The memory heap is nothing more than an unspecified place in the computer's memory, used to store different variables declared in the code.

The call stack is a code interpreter mechanism that is responsible for the correct order of execution. In other words, the interpreter uses the call stack to know at which line the program is currently running. JavaScript, being a single threaded language, has only one call stack where all called functions are stacked with the uppermost one being presently executed.

But today’s applications use more advanced technologies than just saving variables in memory and executing code line by line. Outside of engine there are a few other things such as Web APIs, event loops, and callback queues. Keep in mind that without those, there wouldn’t be any possibility to simulate multitasking in JS.

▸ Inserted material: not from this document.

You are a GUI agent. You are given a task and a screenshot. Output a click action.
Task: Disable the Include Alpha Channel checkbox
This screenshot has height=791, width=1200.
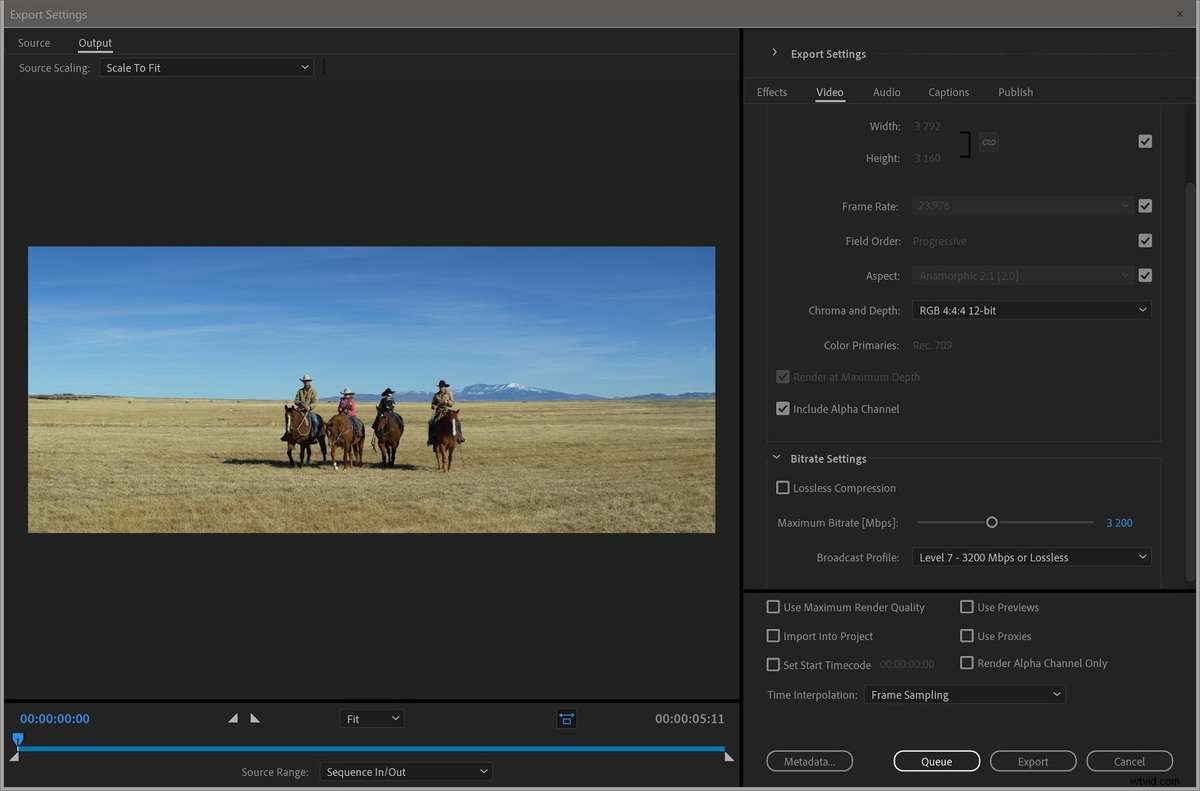click(x=782, y=408)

First off, there are Web APIs, such as DOM, Fetch, Service Workers, Web Audio, and many, many more. Basically these are interfaces built into the browser (but not into the engine) that help or enable developers to create much more complex and sophisticated applications without implementing them from scratch.

The next important thing of the whole runtime is mechanism called event loop, which “connects” callback queue with JS Engine (in Node.js event loop is actually a part of engine). In other words event loop just provides further code to be put on top of the call stack and executed by the engine.

On our way to understanding how the things listed above work together let’s try to answer an important question. How does Javascript simulate the feeling of multi-threading, resulting in smooth user interfaces and non-blocking behaviour?

Asynchronicity in JS

Let’s dissect a part of a typical user interface in a website with few tabs, where the ‘Load more’ button is implemented at the bottom of an image gallery. Whenever the user clicks the button more images are loaded and rendered to the screen. Without the support of mechanisms that exist outside of the engine (Web APIs, callback queue, event loop), requests for more images would block other parts of code to be executed as JS uses the run-to-completion paradigm, meaning every other user interaction would need to wait for its turn.

Fortunately the whole runtime is there to prevent such things. When the user clicks the button, the event handler is called and added to the call stack for the execution. The body of this function is an AJAX request to fetch the needed portion of images; it also prints a message to the console using console.log(‘Loading started’).

HTML markup

<button id=”fetch-button”>Fetch images</button>

JavaScript file

const button = document.getElementById(‘fetch-button’);
button.addEventListener(‘click’, handleClick);

const handleClick = () => {
  console.log(‘Loading started’);
  fetchImages(‘’, handleLoadedImages);

There are a few things happening here. The pictures below should be very helpful to get an understanding of this code. Read the text below while following the flow.

The JS engine executes the code line by line, so the first important thing that will happen is adding an event listener to the button element.


The function call appears in the call stack and the Event Listener Web API is used to register click events. Technically, the code execution goes further down, but the runtime needs to know what to do when the user actually clicks the button (this is the asynchronous part of the code, as it might happen later in time). To do that, asynchronous functions have the possibility to add so-called callback functions - which are instructions on what to do after the first part is done.


When the button is clicked, the registered Event Listener will intercept the event and execute its callback. In this case the callback will be of course our handleClick() function. Since callbacks are in the asynchronous part of runtime, they can’t be added directly to the call stack and executed immediately.

This is where the callback queue and event loop come in.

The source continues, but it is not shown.